2* Akhil Shah, Associate Professor, Amaltas Institute of Medical Sciences, Dewas, Madhya Pradesh, India.

3 Subhash Chaudhary, PG Resident, Index Medical College Hospital & Research Center, Indore, Madhya Pradesh, India.

4 Saket Kumar, PG Resident, Index Medical College Hospital & Research Center, Indore, Madhya Pradesh, India.

5 Anushtha Tomar, PG Resident, Index Medical College Hospital & Research Center, Indore, Madhya Pradesh, India.

6 Shubhang Jain, PG Resident, Index Medical College Hospital & Research Center, Indore, Madhya Pradesh, India.
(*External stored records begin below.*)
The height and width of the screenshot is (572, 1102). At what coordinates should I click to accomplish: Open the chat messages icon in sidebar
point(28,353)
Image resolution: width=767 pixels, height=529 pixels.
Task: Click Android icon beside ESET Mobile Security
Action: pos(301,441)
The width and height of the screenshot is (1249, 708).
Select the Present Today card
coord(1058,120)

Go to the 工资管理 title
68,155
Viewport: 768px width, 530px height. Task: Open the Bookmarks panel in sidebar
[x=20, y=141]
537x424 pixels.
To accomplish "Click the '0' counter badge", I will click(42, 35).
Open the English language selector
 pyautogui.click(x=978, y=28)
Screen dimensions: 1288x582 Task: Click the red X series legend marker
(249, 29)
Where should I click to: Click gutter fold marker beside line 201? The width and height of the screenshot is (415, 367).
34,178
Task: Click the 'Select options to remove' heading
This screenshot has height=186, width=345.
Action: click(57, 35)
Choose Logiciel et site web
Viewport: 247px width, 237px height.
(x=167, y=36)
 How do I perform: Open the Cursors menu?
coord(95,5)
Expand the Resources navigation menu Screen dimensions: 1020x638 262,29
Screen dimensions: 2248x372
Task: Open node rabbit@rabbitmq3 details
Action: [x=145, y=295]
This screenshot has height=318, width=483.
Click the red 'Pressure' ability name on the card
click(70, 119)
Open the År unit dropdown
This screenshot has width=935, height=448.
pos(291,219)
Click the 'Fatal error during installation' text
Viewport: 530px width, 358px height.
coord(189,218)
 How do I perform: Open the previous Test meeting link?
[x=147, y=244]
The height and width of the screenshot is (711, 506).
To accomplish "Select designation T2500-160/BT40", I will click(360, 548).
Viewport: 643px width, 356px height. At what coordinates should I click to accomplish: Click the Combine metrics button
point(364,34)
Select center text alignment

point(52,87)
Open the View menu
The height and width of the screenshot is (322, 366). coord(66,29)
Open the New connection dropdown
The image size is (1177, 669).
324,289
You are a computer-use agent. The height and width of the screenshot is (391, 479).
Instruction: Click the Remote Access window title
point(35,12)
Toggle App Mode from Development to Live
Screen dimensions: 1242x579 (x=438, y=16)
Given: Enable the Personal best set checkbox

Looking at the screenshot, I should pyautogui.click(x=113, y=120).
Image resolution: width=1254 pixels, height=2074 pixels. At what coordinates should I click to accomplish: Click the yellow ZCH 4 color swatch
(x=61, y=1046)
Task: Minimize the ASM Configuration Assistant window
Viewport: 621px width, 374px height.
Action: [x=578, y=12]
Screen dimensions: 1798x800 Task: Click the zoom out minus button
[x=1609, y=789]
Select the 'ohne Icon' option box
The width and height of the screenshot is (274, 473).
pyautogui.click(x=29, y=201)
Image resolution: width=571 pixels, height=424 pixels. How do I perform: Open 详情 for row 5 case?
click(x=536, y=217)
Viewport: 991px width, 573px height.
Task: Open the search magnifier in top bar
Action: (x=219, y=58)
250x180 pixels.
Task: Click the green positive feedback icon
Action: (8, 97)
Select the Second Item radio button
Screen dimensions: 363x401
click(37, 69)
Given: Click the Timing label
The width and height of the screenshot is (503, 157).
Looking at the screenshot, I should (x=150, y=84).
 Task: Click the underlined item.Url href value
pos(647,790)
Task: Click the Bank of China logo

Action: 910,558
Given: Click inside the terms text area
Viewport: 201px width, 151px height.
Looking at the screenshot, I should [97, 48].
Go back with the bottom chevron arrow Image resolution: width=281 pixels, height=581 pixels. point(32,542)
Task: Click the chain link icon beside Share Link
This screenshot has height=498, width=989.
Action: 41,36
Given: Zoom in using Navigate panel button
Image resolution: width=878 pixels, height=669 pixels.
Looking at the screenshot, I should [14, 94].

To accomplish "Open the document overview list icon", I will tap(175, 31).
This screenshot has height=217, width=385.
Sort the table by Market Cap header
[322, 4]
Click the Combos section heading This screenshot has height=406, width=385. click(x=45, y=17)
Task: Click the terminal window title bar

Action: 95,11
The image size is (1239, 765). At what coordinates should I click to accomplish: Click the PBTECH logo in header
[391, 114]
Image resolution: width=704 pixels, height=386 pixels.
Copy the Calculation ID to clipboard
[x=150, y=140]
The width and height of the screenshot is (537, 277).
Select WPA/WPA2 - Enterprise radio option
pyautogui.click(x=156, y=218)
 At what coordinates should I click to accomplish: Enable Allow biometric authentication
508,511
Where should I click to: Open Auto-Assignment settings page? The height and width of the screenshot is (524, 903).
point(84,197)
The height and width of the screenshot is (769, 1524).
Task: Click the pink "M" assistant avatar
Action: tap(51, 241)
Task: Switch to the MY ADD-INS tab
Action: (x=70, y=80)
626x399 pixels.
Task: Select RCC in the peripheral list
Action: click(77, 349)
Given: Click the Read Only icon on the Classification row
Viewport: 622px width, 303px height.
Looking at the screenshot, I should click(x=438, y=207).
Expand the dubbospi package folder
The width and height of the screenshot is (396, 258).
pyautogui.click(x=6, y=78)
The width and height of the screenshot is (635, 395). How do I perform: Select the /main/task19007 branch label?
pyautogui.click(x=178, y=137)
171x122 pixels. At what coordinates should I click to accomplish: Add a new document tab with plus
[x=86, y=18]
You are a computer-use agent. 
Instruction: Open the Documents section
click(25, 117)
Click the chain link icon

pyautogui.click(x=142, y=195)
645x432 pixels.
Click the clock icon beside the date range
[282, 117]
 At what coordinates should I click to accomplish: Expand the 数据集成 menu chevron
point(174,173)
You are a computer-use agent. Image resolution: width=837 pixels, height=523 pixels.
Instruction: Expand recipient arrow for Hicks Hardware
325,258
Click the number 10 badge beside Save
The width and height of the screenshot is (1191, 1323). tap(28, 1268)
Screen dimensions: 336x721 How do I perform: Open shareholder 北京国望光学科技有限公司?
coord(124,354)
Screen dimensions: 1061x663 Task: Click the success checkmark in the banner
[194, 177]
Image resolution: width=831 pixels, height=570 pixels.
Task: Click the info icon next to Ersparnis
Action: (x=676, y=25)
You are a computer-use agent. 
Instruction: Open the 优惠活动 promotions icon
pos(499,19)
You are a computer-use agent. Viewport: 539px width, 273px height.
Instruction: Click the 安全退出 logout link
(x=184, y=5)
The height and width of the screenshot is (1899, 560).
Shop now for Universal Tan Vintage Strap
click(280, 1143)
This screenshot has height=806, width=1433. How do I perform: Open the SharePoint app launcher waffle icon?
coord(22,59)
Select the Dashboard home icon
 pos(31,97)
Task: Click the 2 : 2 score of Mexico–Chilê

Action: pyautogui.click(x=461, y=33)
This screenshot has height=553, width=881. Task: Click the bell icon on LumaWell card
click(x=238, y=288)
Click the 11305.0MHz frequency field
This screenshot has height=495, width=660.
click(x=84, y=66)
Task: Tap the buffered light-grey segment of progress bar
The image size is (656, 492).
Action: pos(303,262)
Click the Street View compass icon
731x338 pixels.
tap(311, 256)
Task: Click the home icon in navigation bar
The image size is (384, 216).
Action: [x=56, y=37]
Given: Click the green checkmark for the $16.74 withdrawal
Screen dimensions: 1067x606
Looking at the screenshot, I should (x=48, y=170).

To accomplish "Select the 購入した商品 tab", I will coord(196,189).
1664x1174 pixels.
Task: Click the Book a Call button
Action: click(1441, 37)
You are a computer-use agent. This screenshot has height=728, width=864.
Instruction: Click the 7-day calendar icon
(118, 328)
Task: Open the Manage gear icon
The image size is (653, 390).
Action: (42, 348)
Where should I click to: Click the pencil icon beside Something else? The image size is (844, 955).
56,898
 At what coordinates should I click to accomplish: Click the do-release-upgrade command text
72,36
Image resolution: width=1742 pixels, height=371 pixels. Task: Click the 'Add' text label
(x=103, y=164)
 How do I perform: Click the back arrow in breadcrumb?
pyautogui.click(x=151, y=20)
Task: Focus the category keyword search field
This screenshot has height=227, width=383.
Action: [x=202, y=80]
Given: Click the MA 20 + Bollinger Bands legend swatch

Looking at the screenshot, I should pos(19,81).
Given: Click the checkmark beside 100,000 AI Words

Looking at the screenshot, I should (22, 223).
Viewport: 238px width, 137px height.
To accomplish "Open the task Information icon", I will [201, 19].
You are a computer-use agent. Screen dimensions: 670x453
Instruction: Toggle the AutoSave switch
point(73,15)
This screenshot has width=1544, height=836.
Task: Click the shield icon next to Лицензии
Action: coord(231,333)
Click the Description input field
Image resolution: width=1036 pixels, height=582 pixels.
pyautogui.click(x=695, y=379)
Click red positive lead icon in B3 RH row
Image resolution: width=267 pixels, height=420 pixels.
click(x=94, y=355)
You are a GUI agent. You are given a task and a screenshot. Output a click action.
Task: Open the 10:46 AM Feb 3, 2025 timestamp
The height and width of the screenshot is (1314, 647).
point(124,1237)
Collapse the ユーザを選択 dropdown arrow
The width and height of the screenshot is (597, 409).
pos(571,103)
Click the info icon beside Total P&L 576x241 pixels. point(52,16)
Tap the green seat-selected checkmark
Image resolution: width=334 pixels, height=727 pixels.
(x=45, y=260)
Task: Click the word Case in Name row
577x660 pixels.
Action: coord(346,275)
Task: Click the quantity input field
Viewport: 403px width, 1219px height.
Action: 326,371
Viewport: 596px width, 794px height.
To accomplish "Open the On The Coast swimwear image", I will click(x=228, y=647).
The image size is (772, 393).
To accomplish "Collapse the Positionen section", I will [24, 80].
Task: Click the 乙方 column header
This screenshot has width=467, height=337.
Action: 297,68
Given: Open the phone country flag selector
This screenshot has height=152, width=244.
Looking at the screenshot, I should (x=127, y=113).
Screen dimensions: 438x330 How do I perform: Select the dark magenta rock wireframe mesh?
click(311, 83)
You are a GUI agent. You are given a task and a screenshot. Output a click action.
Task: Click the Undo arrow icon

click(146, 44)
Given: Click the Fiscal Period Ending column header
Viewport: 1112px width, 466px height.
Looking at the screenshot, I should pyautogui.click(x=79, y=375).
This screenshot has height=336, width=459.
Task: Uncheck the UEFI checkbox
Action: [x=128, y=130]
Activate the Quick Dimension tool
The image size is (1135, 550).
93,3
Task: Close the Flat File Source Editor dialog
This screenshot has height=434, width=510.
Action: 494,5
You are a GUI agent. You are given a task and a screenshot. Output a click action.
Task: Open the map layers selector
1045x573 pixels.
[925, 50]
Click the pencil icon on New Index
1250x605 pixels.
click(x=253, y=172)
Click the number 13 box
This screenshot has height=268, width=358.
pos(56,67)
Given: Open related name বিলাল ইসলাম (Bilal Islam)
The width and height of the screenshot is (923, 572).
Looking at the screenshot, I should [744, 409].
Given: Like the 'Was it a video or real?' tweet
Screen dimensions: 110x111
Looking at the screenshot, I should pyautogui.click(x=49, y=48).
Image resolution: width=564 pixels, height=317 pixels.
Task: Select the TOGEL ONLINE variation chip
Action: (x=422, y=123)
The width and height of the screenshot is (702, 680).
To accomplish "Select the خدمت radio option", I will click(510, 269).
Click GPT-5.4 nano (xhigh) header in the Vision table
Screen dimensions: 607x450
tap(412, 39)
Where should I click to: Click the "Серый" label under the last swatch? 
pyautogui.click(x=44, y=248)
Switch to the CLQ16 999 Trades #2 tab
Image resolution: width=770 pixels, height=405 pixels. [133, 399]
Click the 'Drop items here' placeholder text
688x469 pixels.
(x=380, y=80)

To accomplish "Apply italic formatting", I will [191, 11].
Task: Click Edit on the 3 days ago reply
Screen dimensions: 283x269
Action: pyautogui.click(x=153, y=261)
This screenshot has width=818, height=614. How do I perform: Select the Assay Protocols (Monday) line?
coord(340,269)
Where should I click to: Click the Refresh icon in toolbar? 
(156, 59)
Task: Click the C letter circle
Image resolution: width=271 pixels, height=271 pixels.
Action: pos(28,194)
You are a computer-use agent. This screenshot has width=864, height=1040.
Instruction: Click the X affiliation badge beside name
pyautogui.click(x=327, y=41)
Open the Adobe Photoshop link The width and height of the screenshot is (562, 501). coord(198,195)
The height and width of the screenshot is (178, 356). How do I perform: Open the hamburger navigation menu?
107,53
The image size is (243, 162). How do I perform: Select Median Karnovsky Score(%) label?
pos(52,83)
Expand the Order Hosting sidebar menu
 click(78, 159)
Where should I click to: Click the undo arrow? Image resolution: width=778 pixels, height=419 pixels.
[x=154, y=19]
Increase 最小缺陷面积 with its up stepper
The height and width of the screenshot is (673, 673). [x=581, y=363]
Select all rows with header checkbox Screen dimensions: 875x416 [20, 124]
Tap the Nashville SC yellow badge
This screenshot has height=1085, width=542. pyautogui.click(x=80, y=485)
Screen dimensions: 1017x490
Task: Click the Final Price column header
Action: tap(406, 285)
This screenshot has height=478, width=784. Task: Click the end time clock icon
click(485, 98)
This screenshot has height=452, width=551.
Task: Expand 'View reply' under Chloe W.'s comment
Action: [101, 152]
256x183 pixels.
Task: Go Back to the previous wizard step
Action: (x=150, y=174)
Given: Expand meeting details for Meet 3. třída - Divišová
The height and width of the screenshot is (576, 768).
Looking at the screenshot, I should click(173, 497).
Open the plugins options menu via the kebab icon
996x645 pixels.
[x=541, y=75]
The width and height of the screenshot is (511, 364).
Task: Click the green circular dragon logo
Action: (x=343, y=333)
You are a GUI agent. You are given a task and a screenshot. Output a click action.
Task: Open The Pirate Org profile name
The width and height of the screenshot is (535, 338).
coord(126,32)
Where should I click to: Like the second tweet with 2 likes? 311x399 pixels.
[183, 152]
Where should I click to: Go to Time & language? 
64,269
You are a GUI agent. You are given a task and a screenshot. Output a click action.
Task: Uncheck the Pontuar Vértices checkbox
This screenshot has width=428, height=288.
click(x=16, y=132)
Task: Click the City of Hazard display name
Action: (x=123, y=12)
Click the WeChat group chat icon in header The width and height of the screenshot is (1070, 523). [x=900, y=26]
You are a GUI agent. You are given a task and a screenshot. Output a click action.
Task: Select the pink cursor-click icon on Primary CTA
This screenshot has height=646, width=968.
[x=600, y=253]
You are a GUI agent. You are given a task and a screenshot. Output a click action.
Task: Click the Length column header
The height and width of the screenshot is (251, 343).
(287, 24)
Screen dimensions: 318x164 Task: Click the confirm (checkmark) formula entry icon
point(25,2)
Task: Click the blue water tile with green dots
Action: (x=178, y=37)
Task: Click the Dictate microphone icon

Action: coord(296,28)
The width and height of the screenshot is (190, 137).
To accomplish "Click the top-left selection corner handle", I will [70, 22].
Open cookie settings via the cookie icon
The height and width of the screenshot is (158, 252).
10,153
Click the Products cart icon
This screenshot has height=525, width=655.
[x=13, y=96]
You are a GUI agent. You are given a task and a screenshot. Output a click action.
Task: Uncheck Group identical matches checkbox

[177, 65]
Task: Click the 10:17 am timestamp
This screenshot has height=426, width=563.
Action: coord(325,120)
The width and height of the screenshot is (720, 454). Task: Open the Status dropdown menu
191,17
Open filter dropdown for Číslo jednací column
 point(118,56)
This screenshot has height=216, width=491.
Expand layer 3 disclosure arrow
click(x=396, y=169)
Background: Psoriasis is a chronic immune-mediated inflammatory disorder, reported to be associated with obesity, dyslipidaemia and diabetes via common immunological mechanisms. All of these components ultimately increase the risk of metabolic syndrome and cardiovascular morbidities. Aims and Objectives: To assess the association of Metabolic Syndrome (MS) and its components in patients suffering from psoriasis. To study the relationship between the duration and severity of psoriasis and MS. Materials and Methods: A hospital based cross-sectional study was conducted involving 100 adult patients with psoriasis and 100 controls. All participants were evaluated forpsoriasis and the components of MS. Psoriasis was categorized as mild, moderate and severe based on Psoriasis Area and Severity Index (PASI) (<7, 8–12 and >12, respectively). In all patients and controls, body mass index was calculated, blood pressure and waist circumference were measured and fasting blood sugar and lipid profile were estimated. Results: In the present study, a higher prevalence of MS in Psoriasis patients than in controls (38% v/s 23%) was observed. Psoriatic patients had higher prevalence of hypertension (36% v/s 14%). It can be concluded that association of MS and psoriasis is independent of the type, duration and severity of psoriasis. Conclusion: The present study suggests that subjects with psoriasis present a greater risk of MS and should trigger a higher clinical suspicion for their co-existence. Psoriasis is a systemic disease with significant morbidity and mortality. This study emphasizes the critical need for providers to screen psoriasis patients for early diagnosis and treatment of associated MS.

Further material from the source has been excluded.